In Bezug auf Tod und Sterben begegnet mir immer wieder der Satz: „Das ist doch nichts für Kinder!“
Wieso soll man mit Kindern nicht über den Tod sprechen können? Immer wieder kommen Klienten zu mir, die noch nach Jahrzehnten darunter leiden, dass Sie bei der Beerdigung der verstorbenen Großeltern nicht dabei waren. Der November ist ein Monat, in dem wir an unserer Toten besonders gedenken. Wir stellen Kerzen auf den Gräbern und schmücken sie besonders. Die katholische Kirche kennt den Brauch, an Allerseelen (2. November) die Gräber zu segnen. „Woher kommen wir? Wohin gehen wir?“ – Fragen, die den Menschen von je her bewegen. Deswegen ist es sicherlich gut, wenn wir mit Kindern dem Tod begegnen.
Woher kommen wir?
Die Frage „Woher kommen wir?“ ist in unserer Gesellschaft längst enttabuisiert worden. Sie ist zum Thema in unseren Kindergärten und schulischen Lehrplänen geworden. Die Frage „Wohin gehen wir?“ ist jedoch immer noch Tabuthema in vielen Familien, trotz Hospizbewegung und Palliativstationen.
„Tod – Das ist doch nichts für Kinder!“
„Tod – Das ist doch nichts für Kinder!“, ist eine weit verbreitete Einstellung wohlmeinender Erwachsener, die Kinder in einer schönen, heilen Welt aufwachsen sehen wollen. Doch Kinder werden immer wieder mit der unumgänglichen Realität des Todes konfrontiert.

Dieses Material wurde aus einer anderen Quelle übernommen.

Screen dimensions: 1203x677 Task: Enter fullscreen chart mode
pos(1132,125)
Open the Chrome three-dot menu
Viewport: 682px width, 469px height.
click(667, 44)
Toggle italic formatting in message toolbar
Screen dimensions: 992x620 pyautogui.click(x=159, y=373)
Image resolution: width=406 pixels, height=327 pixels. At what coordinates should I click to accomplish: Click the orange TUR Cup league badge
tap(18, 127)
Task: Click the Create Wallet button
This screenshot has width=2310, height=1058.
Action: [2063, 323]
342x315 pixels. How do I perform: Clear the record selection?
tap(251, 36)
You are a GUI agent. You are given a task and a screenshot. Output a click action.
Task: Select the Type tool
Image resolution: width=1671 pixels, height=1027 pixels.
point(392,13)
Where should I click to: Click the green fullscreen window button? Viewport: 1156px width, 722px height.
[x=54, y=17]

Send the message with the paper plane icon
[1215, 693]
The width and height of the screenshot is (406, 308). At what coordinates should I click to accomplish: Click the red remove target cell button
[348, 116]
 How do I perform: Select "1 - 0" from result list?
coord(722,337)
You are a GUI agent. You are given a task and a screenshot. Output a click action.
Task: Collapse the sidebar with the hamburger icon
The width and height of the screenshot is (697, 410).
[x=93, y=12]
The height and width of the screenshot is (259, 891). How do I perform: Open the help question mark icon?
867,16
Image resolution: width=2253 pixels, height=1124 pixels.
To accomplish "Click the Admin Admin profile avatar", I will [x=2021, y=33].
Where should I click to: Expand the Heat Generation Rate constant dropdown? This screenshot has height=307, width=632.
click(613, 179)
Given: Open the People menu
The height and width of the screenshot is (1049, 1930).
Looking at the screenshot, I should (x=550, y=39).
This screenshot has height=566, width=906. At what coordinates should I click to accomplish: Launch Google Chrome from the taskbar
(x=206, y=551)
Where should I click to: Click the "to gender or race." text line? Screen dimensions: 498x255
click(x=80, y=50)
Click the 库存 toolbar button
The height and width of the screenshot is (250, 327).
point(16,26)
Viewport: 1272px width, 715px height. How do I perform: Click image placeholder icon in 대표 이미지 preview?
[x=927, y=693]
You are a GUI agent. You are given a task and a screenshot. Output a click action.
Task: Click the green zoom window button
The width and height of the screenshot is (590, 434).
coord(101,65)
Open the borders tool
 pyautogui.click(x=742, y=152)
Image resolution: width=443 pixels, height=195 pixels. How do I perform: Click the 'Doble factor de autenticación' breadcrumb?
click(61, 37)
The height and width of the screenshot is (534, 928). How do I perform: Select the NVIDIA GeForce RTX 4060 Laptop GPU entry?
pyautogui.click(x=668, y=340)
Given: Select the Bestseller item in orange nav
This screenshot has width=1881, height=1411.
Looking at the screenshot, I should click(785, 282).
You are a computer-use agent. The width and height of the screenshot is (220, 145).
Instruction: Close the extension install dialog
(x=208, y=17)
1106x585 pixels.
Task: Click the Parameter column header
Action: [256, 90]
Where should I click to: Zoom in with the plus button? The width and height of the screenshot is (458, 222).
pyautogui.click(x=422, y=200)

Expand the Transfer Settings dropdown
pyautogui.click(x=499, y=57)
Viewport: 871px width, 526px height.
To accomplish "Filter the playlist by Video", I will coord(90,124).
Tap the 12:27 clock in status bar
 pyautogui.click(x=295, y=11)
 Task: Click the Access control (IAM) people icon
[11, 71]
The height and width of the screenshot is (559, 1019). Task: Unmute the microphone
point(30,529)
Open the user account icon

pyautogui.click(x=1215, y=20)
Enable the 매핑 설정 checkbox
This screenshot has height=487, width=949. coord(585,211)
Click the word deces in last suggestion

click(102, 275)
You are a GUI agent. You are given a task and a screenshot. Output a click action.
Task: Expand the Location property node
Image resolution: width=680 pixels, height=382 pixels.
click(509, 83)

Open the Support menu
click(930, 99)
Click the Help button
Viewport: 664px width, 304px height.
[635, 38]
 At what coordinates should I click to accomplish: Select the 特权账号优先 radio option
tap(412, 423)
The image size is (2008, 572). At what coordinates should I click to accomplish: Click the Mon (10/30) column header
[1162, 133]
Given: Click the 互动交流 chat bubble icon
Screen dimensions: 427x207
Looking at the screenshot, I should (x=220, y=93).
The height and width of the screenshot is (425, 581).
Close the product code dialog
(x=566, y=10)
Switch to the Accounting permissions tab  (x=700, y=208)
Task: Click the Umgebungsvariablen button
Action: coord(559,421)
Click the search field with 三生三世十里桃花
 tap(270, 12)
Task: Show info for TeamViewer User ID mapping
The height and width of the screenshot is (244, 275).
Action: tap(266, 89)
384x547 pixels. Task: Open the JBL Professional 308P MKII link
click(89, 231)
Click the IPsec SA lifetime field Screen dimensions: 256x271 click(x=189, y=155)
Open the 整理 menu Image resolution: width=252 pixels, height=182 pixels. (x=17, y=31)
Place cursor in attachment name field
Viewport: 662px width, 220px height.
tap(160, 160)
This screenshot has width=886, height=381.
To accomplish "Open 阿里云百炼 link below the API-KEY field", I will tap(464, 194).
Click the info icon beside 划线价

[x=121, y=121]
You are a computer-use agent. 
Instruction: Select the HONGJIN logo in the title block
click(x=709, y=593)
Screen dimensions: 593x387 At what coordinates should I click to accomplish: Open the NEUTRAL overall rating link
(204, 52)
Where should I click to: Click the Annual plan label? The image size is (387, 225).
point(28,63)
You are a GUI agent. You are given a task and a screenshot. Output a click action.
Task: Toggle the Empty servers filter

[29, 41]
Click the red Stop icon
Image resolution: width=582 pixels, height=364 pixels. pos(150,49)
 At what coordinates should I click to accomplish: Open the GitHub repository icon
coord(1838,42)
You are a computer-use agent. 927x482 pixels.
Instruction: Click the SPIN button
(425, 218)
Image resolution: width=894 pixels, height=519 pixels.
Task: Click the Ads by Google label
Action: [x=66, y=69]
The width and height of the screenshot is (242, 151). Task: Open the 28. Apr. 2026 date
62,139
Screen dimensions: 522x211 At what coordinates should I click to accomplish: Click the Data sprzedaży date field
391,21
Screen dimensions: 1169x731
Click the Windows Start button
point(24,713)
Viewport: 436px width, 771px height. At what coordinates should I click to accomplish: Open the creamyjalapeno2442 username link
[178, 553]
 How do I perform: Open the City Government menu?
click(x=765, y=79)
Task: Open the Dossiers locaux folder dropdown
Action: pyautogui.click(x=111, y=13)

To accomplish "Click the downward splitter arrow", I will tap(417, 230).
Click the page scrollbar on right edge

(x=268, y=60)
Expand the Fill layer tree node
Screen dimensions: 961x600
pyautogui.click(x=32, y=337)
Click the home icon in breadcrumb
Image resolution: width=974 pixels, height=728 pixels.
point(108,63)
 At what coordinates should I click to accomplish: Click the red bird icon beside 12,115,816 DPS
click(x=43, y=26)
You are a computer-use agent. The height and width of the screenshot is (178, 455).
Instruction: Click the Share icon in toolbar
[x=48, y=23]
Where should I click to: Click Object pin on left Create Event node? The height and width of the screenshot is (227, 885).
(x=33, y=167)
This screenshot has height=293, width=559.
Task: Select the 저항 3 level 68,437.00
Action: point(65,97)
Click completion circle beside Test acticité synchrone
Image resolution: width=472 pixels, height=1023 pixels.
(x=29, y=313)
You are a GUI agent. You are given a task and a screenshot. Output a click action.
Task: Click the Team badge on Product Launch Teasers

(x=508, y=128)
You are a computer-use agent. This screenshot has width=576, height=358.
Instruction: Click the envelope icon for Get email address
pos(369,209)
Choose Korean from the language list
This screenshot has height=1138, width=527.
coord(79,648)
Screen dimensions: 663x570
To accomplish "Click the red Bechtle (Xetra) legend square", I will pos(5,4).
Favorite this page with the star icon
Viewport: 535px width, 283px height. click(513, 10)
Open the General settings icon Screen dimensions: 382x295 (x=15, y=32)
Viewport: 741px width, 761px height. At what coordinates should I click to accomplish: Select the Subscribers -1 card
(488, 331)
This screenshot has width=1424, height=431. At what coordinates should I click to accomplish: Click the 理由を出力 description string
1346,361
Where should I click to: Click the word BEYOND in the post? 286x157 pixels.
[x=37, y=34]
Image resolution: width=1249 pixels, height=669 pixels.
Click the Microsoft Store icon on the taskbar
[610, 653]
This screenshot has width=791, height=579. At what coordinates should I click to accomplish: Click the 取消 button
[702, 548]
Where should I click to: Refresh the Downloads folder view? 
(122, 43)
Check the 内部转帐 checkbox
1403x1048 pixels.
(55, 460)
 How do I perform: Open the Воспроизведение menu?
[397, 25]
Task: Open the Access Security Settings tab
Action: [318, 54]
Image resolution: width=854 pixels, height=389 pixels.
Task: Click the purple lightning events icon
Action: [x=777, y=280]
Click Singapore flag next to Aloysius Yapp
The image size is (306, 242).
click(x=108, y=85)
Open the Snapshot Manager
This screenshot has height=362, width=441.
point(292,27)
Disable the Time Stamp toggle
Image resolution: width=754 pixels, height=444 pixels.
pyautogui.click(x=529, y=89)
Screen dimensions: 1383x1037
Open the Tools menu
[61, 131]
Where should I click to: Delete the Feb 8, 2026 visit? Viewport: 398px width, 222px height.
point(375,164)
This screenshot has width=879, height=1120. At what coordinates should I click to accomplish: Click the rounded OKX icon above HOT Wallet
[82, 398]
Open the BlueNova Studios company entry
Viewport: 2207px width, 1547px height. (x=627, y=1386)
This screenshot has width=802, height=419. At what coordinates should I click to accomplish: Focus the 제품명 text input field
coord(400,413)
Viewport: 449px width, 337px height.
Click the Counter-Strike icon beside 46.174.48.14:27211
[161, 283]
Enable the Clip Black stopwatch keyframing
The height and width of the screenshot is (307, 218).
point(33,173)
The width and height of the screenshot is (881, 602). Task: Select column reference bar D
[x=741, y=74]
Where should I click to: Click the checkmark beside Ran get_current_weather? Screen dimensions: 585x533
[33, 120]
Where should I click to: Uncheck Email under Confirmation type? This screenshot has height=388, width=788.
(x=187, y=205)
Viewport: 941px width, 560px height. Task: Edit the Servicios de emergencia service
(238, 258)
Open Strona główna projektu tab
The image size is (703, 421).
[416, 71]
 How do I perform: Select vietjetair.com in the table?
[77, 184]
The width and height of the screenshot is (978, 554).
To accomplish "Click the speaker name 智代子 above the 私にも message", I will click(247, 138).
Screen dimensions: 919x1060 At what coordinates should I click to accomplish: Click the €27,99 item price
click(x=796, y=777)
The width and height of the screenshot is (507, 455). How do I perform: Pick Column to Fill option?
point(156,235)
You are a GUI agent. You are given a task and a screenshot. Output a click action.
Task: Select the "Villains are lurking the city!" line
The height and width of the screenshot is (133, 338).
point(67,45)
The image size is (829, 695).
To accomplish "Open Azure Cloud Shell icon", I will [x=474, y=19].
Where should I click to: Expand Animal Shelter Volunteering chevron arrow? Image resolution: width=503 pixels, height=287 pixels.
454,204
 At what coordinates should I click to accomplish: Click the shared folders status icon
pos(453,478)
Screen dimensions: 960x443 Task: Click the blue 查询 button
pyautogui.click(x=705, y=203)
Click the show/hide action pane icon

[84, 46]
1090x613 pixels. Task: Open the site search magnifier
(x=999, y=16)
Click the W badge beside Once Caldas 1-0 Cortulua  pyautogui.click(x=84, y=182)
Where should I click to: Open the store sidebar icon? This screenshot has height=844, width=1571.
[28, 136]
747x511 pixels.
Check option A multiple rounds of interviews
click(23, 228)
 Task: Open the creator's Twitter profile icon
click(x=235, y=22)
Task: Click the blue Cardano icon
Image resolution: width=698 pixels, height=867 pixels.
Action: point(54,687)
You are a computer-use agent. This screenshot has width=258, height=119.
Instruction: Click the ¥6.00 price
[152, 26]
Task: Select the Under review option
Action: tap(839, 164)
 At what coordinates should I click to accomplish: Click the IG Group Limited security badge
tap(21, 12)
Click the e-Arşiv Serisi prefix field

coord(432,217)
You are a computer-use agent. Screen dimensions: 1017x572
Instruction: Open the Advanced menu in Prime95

Durch Film und Fernsehen sehen Kinder bis zum 18. Lebensjahr Tausende Tode. Sie machen Erfahrungen mit sterbenden und toten Tieren bzw. Haustieren und schließlich spielen Kinder Sterben und Tod. Kinder können – ihrem jeweiligen Alter entsprechend – meist ganz ehrlich und natürlich mit dem Tod umgehen. Erst dadurch, dass Erwachsene so unsicher und hilflos im Umgang mit dem Sterben und Tod sind, wird das Thema zum Problem für Kinder.
Aufgabe der Erziehung ist es, Kinder schrittweise ins Leben einzuführen, so wie es wirklich ist; nicht nur in die Sonnenseiten, sondern auch in die Begrenztheit unseres Lebens. Und dazu gehören Krankheit, Behinderungen und Tod.
Von Altem trennen, um Neues beginnen zu können
Immer wieder begegnen wir Wendepunkte in unserem Leben. Wir müssen uns von Altem trennen, um Neues beginnen zu können. Sterben, Trauer, Trennung, Tod sind Teil unseres Lebens, wir dürfen sie nicht verdrängen, denn sonst bringen wir uns um wesentliche Lebenserfahrungen und Wachstumsmöglichkeiten.
Ein einfaches Beispiel ist das Laufen lernen eines Kindes: Das Erlernen beinhaltet für ein Kind auch Leiderfahrungen, es fällt hin, es stößt sich den Kopf, es ist frustriert, weil es nicht so schnell laufen kann, wie es möchte. Weder Vater noch Mutter würden auf die Idee kommen, ihrem Kind diese leidvollen Erfahrungen zu ersparen. Sie gehören zum Leben lernen, zum Wachsen dazu. Ich verstehe Trennung, Leid und Tod als Teil unseres Lebens. Es ist eine wichtige Lebenserfahrung, die Kinder machen, in die Eltern ihre Kinder liebevoll begleiten sollten.